• **DIRECTIVE**
Copy the lines below verbatim, from first to last, and omit the pictures from your answer.

• **GIVEN DATA**
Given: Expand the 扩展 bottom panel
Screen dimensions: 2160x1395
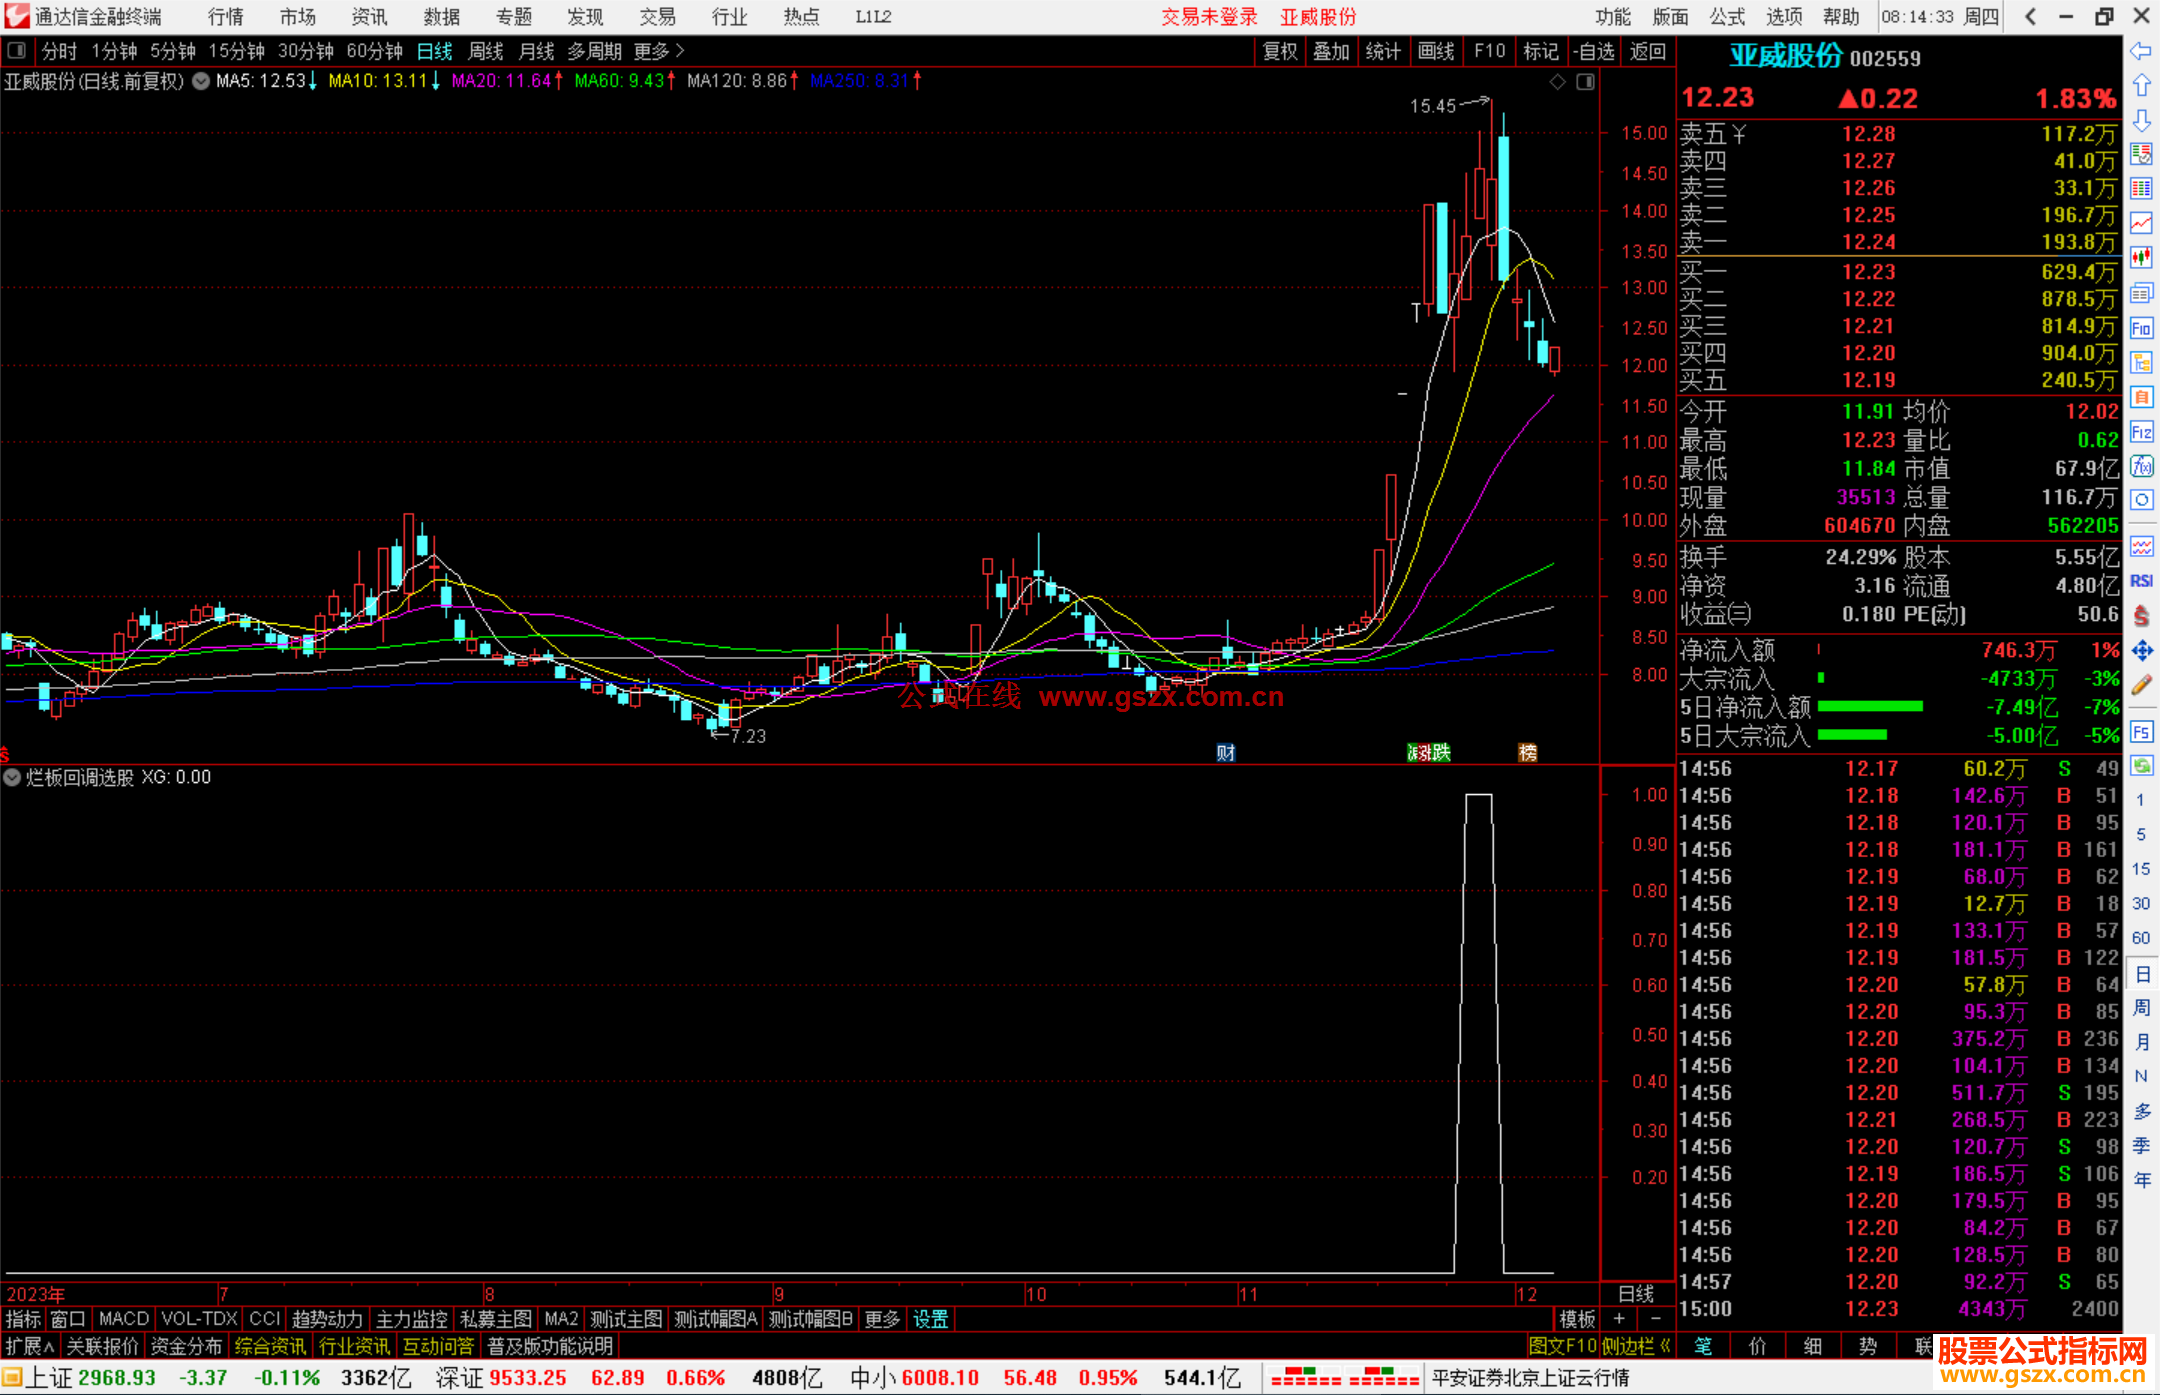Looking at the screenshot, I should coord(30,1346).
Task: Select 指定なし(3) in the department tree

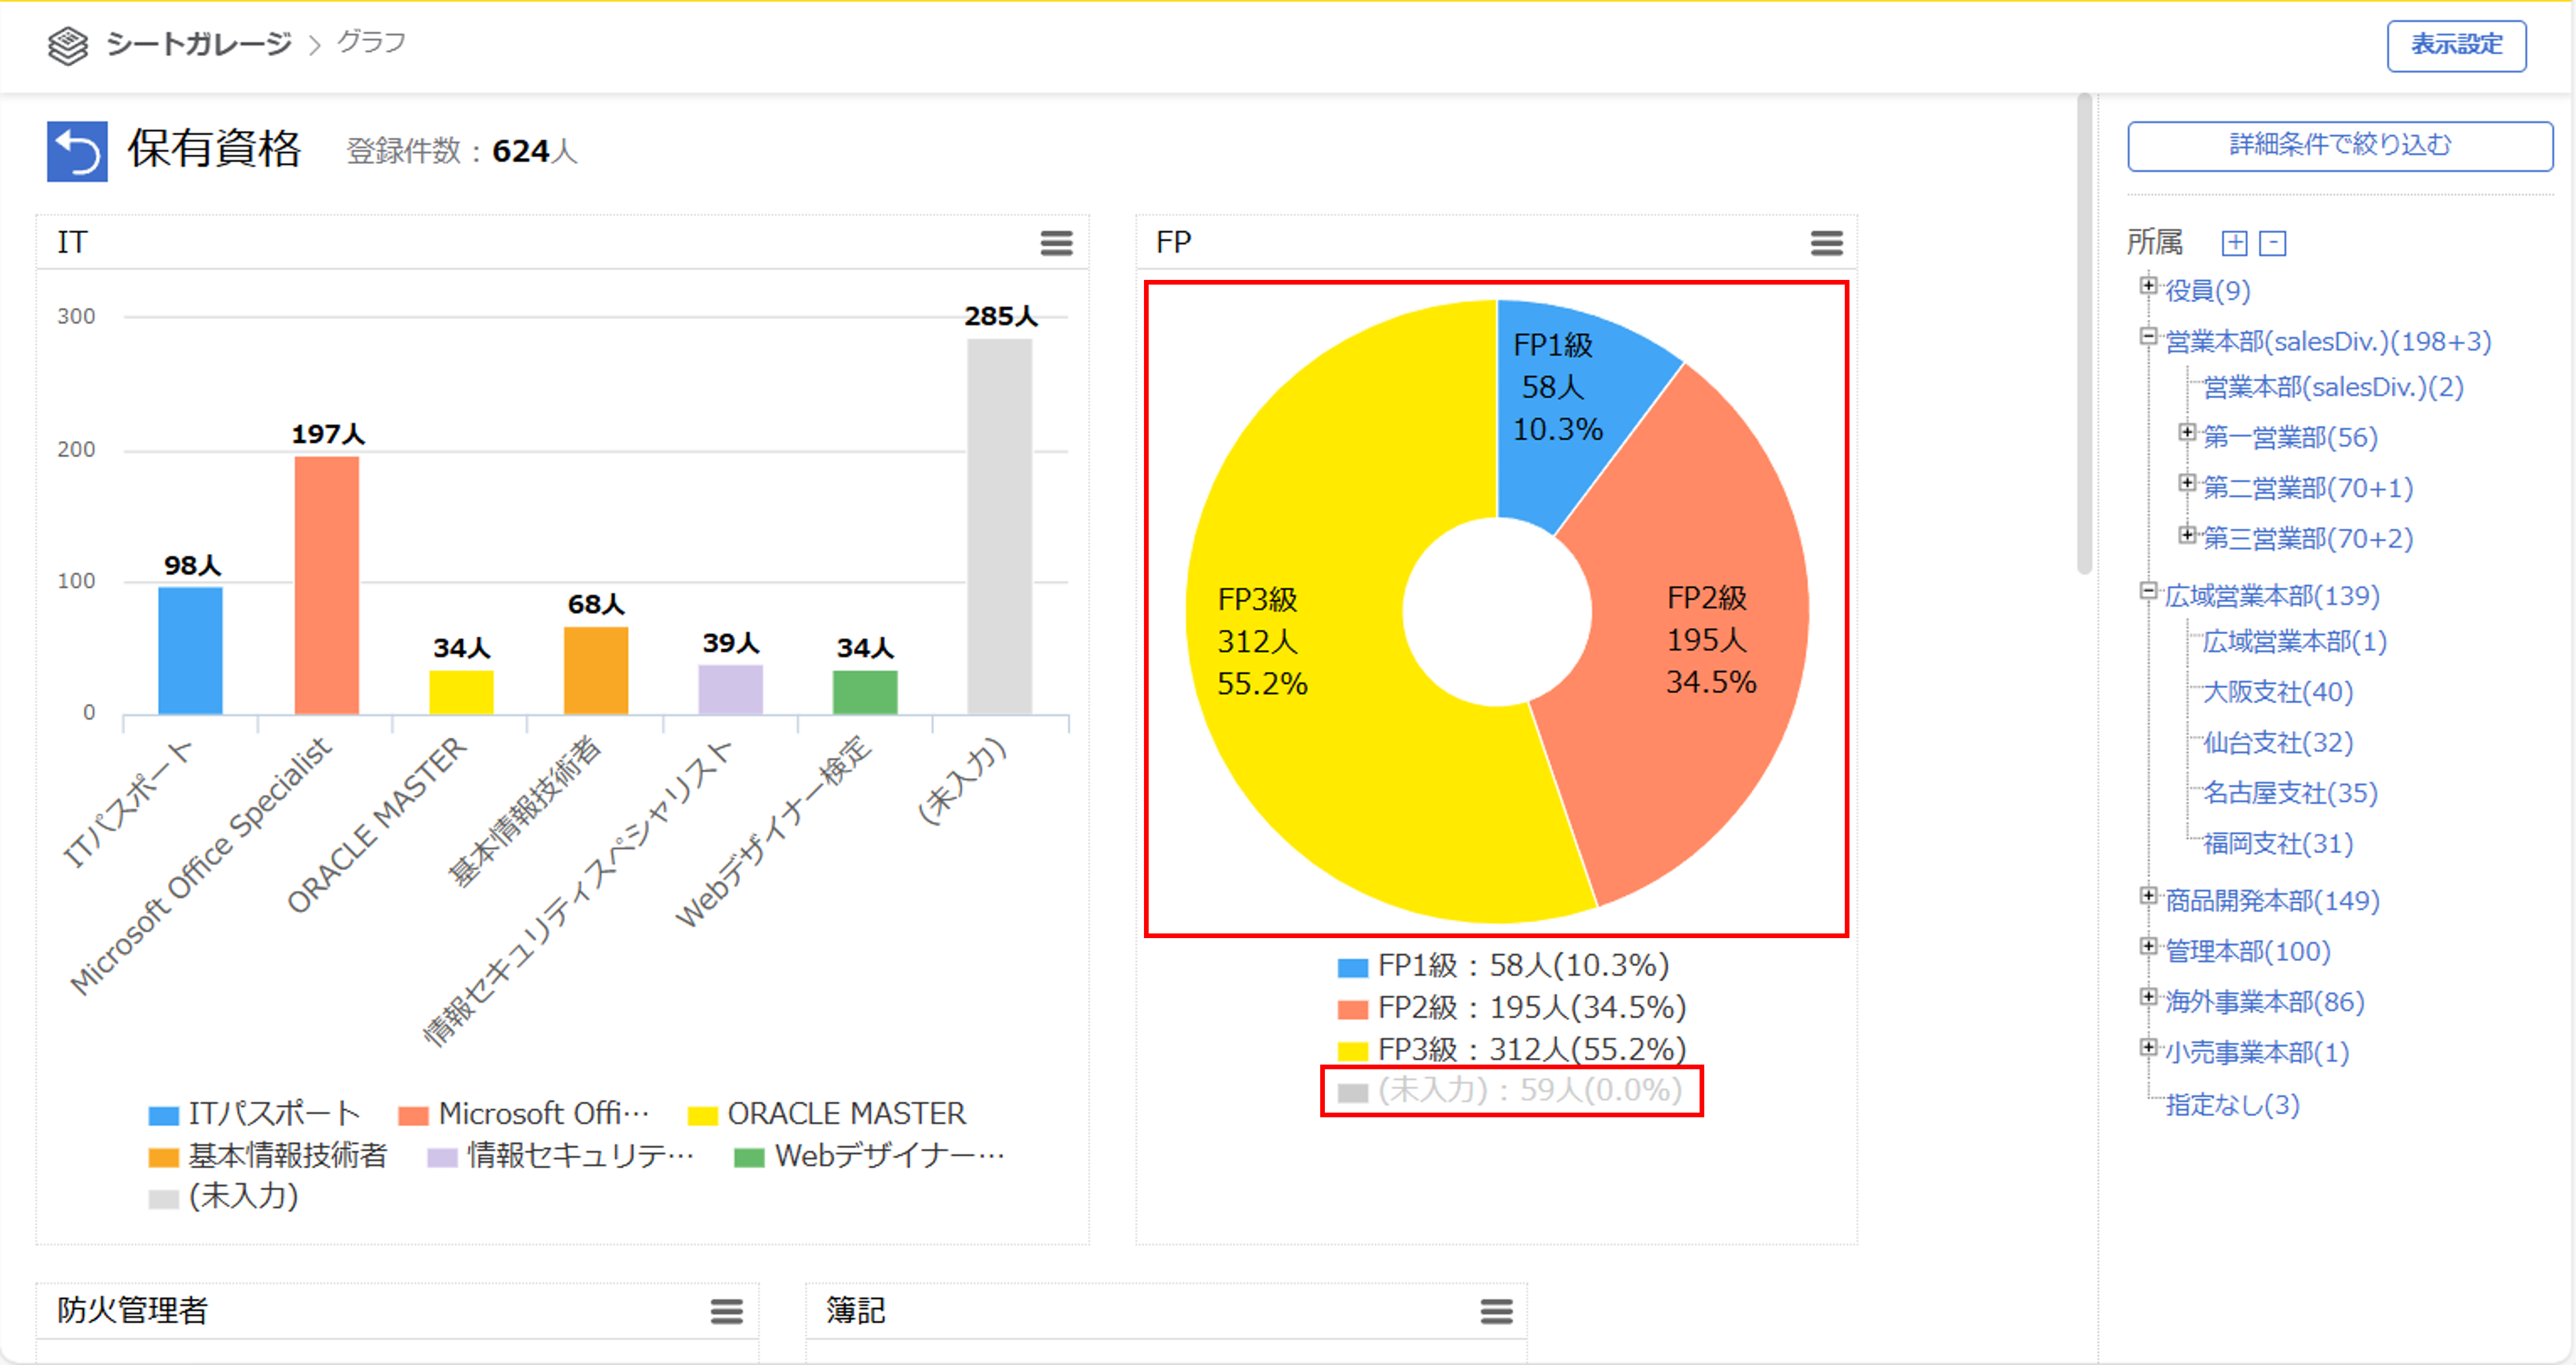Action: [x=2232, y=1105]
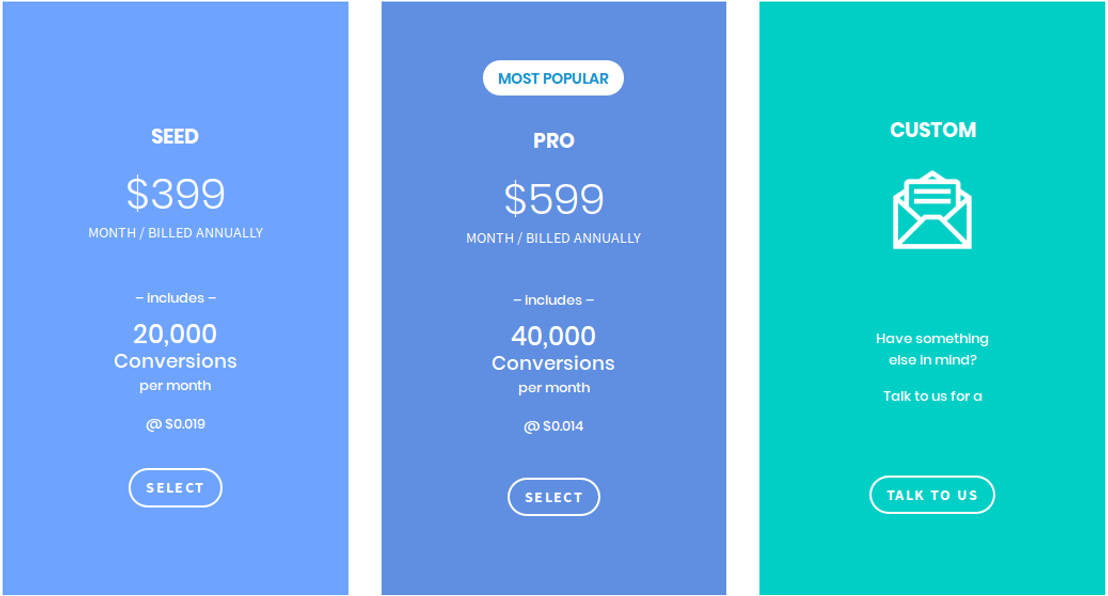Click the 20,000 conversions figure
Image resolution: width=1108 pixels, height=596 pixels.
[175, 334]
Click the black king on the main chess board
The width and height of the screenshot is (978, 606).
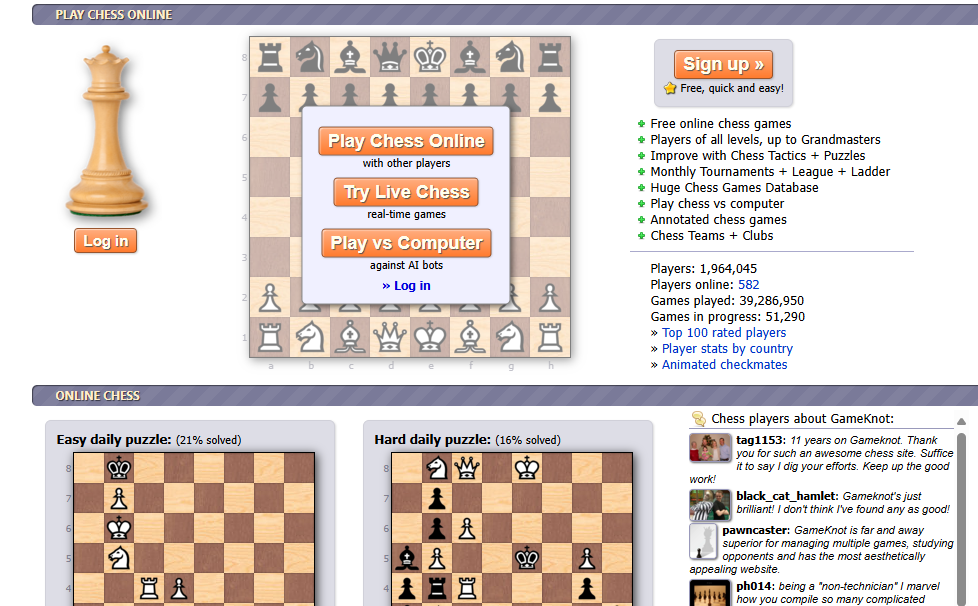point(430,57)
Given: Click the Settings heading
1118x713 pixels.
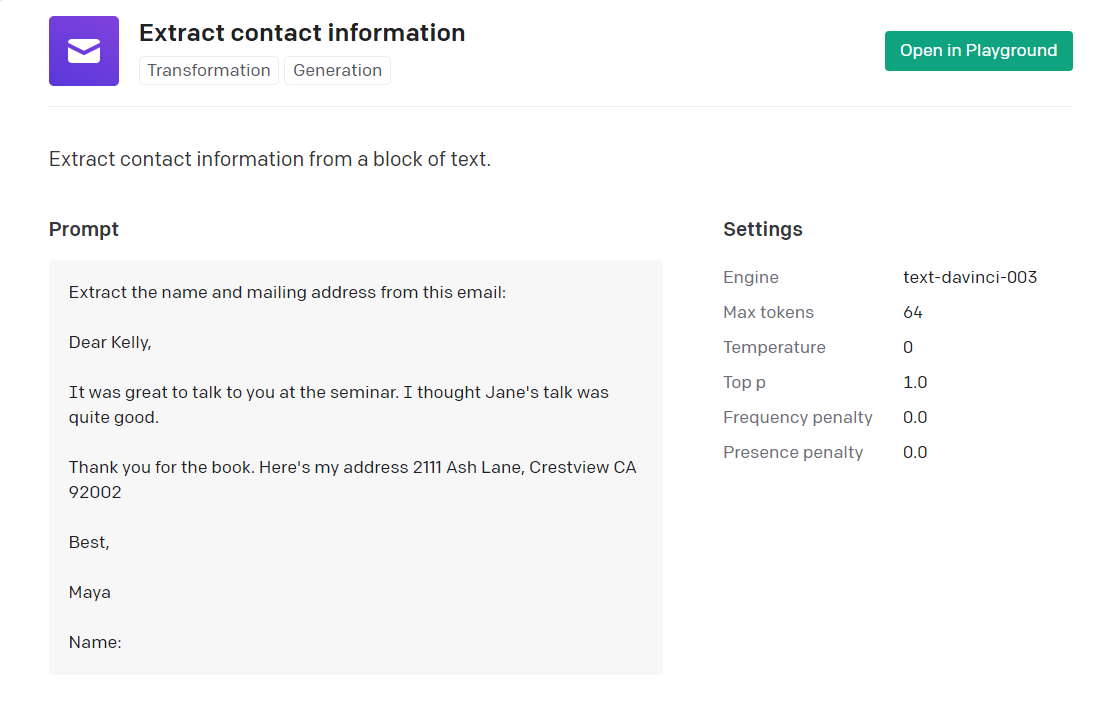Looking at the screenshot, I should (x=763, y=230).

• **WORKED SOLUTION**
Given: Expand the 扩展 bottom panel
Screen dimensions: 2160x1395
Looking at the screenshot, I should coord(30,1346).
Task: Select 指定なし(3) in the department tree

Action: [x=2232, y=1105]
Click the 20,000 conversions figure
Image resolution: width=1108 pixels, height=596 pixels.
[175, 334]
Click the black king on the main chess board
The width and height of the screenshot is (978, 606).
point(430,57)
Given: Click the Settings heading
1118x713 pixels.
Looking at the screenshot, I should (x=763, y=230).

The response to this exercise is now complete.